Google used DeepMind, the AI technology it owns, to optimize the cooling in its data centers. In 2014, the company announced that data center engineer Jim Gao was using the AI tech to implement a recommendation engine.
In 2016, the project optimized cooling at Google's Singapore facility, using a set of neural networks which learned how to predict future temperatures and provide suggestions to respond proactively,
The results shaved 40 percent off the site's cooling bill, and 15 percent off its PUE (power utilization effectiveness), according to Richard Evans, a research engineer at DeepMind. In 2016, he promised: “Because the algorithm is a general-purpose framework to understand complex dynamics, we plan to apply this to other challenges in the data center environment and beyond.”

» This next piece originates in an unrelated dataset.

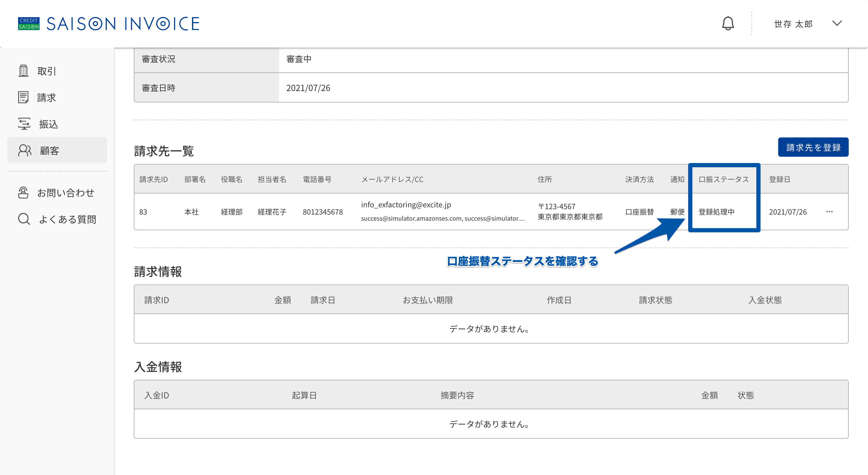
Task: Open the お問い合わせ support agent icon
Action: [x=23, y=193]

The next step, announced in 2018, was to move closer to a self-driving data center cooling system, where the AI tweaks the data center’s operational settings - under human supervision. To make sure the system operated safely, the team constrained its operation, so the automatic system “only” saves 30 percent on the cooling bill.
The system takes a snapshot of the data center cooling system with thousands of sensors every five minutes, and feeds it into an AI system in the cloud. This predicts how potential actions will affect future energy consumption and picks the best option. This is sent to the data center, verified by the local control system, and then implemented.
The project team reported that the system had started to produce optimizations that were unexpected. Dan Fuenffinger, one of Google’s data center operators who has worked extensively alongside the system, remarked: "It was amazing to see the AI learn to take advantage of winter conditions and produce colder than normal water, which reduces the energy required for cooling within the data center. Rules don’t get better over time, but AI does."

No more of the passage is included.